Das interressiert die nicht gibt genug "nicht informierte" und loben obendrauf NV.


----------



## weizenleiche (9. Dezember 2009)

nVidia geht mir echt auf die nerven langsam. Das kanns doch nicht sein? und so eine Firma ist Marktführend?


----------



## KTMDoki (9. Dezember 2009)

Rotax schrieb:


> Dass nVidia durch diese bewusste Irreführung des Kunden ihr langfristiges Image und somit auch Umsätze eher verschlechtert ist den Idioten in der Marketing Abteilung bei nVidia wohl nicht bewusst.
> 
> Sowas ist echt Dreist, nur dass sie ihre lahmen Karten an unwissende Kunden kriegen. Eine höhere "Versionsnummer" (nämlich 310 statt 210) suggeriert nunmal eine bessere Leistung als die mit der niedrigeren.
> 
> Ich will garnicht wissen was los wäre wenn apple aus dem 3GS einfach ein 4G machen würde und es unter dem Namen weiter verkauft.



Wenn schon, müsste Apple das 3GS unter 4GS verkaufen 

BT²:
ich finds echt ne Frechheit von nVidia, dass die das machen

Ich empfehle und verbaue auch fast nur mehr ATis, weil mir die Umbenennerei echt auf den Sa** geht!
Und nebenbei, bei den GraKas die ich verbau, ist AMD P/L einfach besser (100-200€)


----------



## Pace.Mr._Ace (10. Dezember 2009)

hat bucklew hier zu auch etwas zu sagen?..


----------



## bishop (10. Dezember 2009)

Eigentlich sollten auf den Trick nicht mal mehr alle Laien reinfallen solange sie schonmal eine Graphikkarte gesehen haben. Heutzutage gilt je dicker der Kühler desto flotter die graka. Bei dem mickrigen Lüfter denkt keiner mehr an Leistungshardware.

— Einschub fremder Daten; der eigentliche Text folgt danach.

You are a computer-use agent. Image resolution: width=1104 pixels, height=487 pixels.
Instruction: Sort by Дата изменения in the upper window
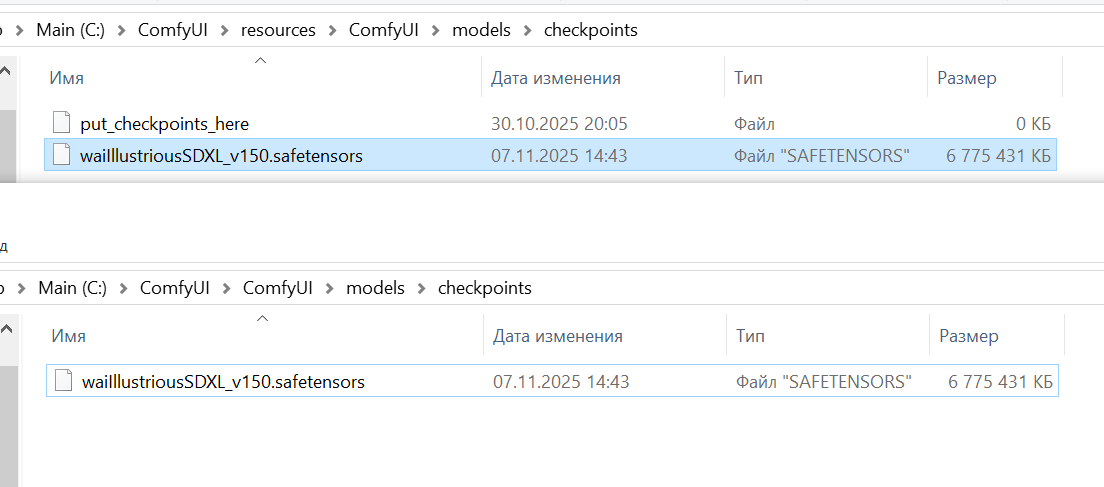coord(555,78)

Das wiederum bedeutet, dass uns demnächst rebrandings bevorstehen bei denen nur der Kühlerdesign aufgebohrt wurde um die Graka stärker aussehen zu lassen.


----------



## Grell_Sutcliff (10. Dezember 2009)

AirKnight schrieb:


> und so eine Firma ist Marktführend?



Dreimal darfst du raten warum Nvidia (noch) Marktführend ist...
Ich persönlich möchte ne Geforce 320, dagegen sieht bestimmt
jede Radeon HD 5870 alt aus...


----------



## MomentInTime (10. Dezember 2009)

Nvidia wäre gut beraten, statt ihrer endlosen Schiebe-Spielchen mal innovative Hardware rauszubringen. Um so mehr erfreut es mich zu sehen, dass sie sich mit ihrer absurden Politik allem Anschein nach härtere Konkurrenz in Form eines aufgebohrten Raedon HD 5000-Chips einhandeln. Selbst schuld, wer zu spät kommt, den bestraft das Leben.


----------



## Scorpioking78 (11. Dezember 2009)

bishop schrieb:


> Das wiederum bedeutet, dass uns demnächst rebrandings bevorstehen bei denen nur der Kühlerdesign aufgebohrt wurde um die Graka stärker aussehen zu lassen.



Oder man erhöht künstlich den Stromverbrauch, weil:

Mehr Leistungsaufnahme desto mehr Leistung.


----------